The whole case boils down to the Commission and the General Court agreeing that ensuring that the TV signal reaches the 2,5% of Spanish citizens living in “remote and less urbanized areas” (to quote the decision’s title) otherwise not covered by the market (the market failure uncontested) is not a Service of General Economic Interest. So much for Protocol 26, for the Commission’s lip service to SGEIs, and also for Member State’s ability to choose how to provide a SGEI (which is now conditioned to “technologic neutrality”). The case is also interesting when compared to others in which the Commission acknowledges, for instance, that ensuring broadband access in Paris is a SGEI…
It is noteworthy that in its Press Release the Court did not refer to the areas/population affected by the measures (I insist, the 2,5% of population living in remote and less urbanized areas).
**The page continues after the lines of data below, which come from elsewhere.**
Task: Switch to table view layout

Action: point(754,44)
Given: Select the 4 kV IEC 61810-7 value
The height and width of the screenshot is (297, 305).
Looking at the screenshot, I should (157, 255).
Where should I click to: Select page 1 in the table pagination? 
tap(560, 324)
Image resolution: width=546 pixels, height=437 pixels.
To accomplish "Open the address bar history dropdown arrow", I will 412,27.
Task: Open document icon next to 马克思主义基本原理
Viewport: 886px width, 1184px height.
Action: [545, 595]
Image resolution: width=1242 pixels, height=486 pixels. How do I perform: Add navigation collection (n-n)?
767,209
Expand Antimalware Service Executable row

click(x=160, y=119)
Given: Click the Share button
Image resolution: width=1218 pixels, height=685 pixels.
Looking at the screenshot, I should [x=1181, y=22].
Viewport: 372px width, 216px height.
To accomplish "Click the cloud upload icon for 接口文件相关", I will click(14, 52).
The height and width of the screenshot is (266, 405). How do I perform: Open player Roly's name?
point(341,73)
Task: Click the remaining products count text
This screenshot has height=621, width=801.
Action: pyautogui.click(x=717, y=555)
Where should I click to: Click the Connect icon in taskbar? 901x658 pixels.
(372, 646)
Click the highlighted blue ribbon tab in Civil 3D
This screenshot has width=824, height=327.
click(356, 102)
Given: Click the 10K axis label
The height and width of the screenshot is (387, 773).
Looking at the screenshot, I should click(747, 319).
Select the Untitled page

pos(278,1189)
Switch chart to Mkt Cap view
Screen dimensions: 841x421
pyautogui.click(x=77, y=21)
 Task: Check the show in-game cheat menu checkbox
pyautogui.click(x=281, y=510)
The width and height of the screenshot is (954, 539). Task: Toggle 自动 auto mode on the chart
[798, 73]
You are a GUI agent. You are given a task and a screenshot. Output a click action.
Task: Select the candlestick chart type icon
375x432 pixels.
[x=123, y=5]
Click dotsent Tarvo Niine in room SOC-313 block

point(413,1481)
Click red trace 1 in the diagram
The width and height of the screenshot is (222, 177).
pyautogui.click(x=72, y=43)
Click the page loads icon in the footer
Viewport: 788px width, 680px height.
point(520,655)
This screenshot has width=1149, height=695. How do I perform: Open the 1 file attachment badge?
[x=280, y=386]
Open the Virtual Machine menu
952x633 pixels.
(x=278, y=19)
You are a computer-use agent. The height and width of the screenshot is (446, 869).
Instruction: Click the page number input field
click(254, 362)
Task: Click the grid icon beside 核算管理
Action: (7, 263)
There is much more to be said about these cases, but I will comment again on these cases once we have won the 4 ECJ appeals lodged a few days ago 😉
We nonetheless fared better in another State aid case related to the so-called “tax lease” (disclosure, in that saga of cases we are also representing the applicants/investors in 22 pending cases before the General Court against the same decision). The Judgment of the General Court of December 17th in the pilot case concerning the appeal by the Kingdom of Spain confirms the theory of selectivity with which we previously won the “Spanish financial goodwill cases” and pursuant to which investors should not have been identified as the beneficiaries of the alleged aid (for our comment on that one, see here).
The Judgment does a very good job explaining why that theory not only is perfectly sensible, but also that it was always there regardless of the Santander/Autogrill Judgments (read, in particular paras. 143 to 180). In the Court’s view, the decision’s error regarding selectivity also contaminates its conclusions regarding the distortion of competition and the effect on inter-state trade.
The Commission is likely to appeal, if only because of the spill-over effects this could have in its recent tax-ruling investigations. So, again, we’ll be able to say more once the ECJ Judgments are out. By the way, the many cases pending before the General Court raise a number of other most interesting issues (e.g. can a State aid decision declare private contracts void?), so keep an eye open for those too.
[Sponsored Ad: we will be lecturing on State aid litigation next week in a 3 day State aid seminar taking place in Madrid; see here: IEB State aid Seminar 2016
P.S. By the way, the last three cases to which I have referred were all adopted under Commissioner Almunia (in the case of the financial goodwill, only the third decision, issued just days before the annulment; the previous two were adopted under Kroes), all targeted Spain, two of them were annulled and the other –although endorsed by the General Court- is, without exaggeration, the worst I have ever seen in my experience. The fact that these decisions adopted under his mandate were all unfounded clearly shows that the criticism according to which Almunia would have favored Spanish companies is also unfounded.